Simon ordenó una ampliación de la imagen y sonrió disfrutando del cariz que estaba tomando el asunto. Un oponente digno y todo eso. La calidad de la imagen dejaba mucho que desear; los pequeños satélites espía que Z-B utilizaba para mapear toda la superficie de la Tierra estaban fabricados para proporcionar sólo una visión general. Estaban diseñados para realizar barridos en tiempo real y se podían programar para obtener imágenes de alta resolución. Pero en ese caso no les sobraría demasiada memoria; Simon no podía permitirse interpretar mal lo que estaba viendo.

—¡Qué pedazo de sombrero!

—Sí, señor. Revisé los escaneos anteriores y lo seguí desde que se apeó del tren en la estación de Kuranda. En ningún momento se lo quita ni mira hacia arriba.

—¿Qué hay del hombre con el que se reunió?

—Lo mismo. —Apareció otra fotografía, cuya hora marcaba ocho minutos menos. Se trataba de una imagen en movimiento que mostraba un jeep con tracción a las cuatro ruedas deteniéndose frente a la puerta trasera del bar, de donde alguien salía y se montaba en él.

—Los tenderos deben hacer el agosto con esos sombreros —murmuró Simon. Se inclinó hacia delante, clavando la mirada en la imagen fija—. ¿No es uno de nuestros jeeps?

—Sí, señor —afirmó Adul con firmeza—. Es escáner aéreo cogió la matrícula: 5867ADL96. Según el inventario del parque de transportes, estuvo aquí aparcado toda la tarde. Incluso utilicé el escáner aéreo para ver cómo salía y regresaba a la base. Usó la puerta 12 en ambas ocasiones y tengo las horas exactas. No se ha apuntado nada en el registro de la puerta.

—¿Está protegido el e-alfa del registro de la puerta? —preguntó Simon con aspereza.

—No. Tampoco lo está el inventario del parque de transportes. Pero utiliza una encriptación de seguridad de nivel tres.

—Sí que son buenos. —Simon asintió con aprobación sin dejar de mirar el holograma—. Apuesto a que no puedes rastrear al asesino hasta ver cómo se sube al tren en Cairns ni cómo sale del terminal del funicular.

—Mi SA está trabajando en ello.

Simon dejó de prestar atención a la imagen y giró la silla para mirar de nuevo por la pared-ventana. Los magnificentes rayos de sol se habían escondido por completo tras las colinas, cuyas inhóspitas siluetas arañaban el cielo moribundo.

—Saben ocultarse del escáner aéreo y saben robar equipos de la base sin que se note. Eso significa que son o bien oficiales con códigos de acceso de alto nivel o reclutas veteranos que conocen el funcionamiento interno del sistema. La camarera dijo que le parecieron reclutas.

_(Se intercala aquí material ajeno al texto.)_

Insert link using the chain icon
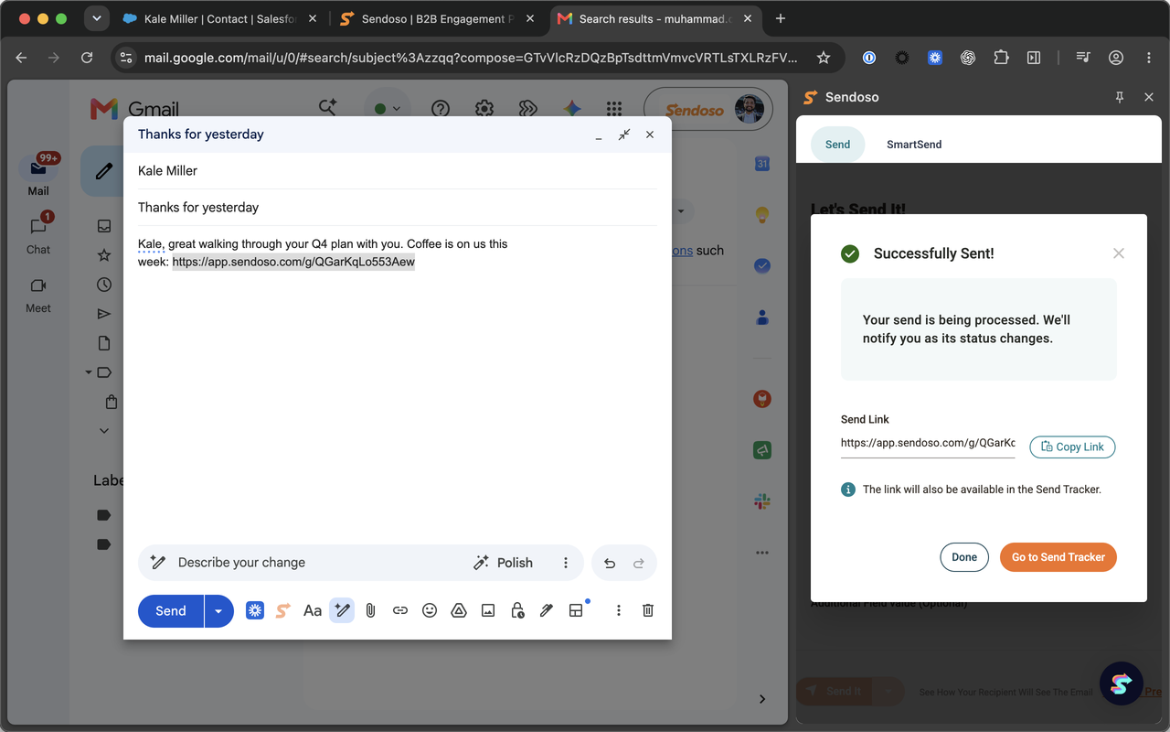The image size is (1170, 732). [x=400, y=610]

—No tiene sentido. ¿Por qué un par de reclutas iban a montar tanto jaleo por una cerveza? Todas las putas noches saltan las alambradas para bajar al Club.

—Buena pregunta. Sin duda pensaban que sí merecía la pena.

—¿Qué quieres que haga?

—Sigue investigando. Pero si el último rastreo no da los frutos esperados no sigas rompiéndote la cabeza. Ah, y sigue en contacto con nuestra querida capitana Finemore. Dudo que averigüe nada pero nunca se sabe, quizá existan los milagros.

—Así que se saldrán con la suya.

—Eso parece. Con lo que quiera que sea «la suya».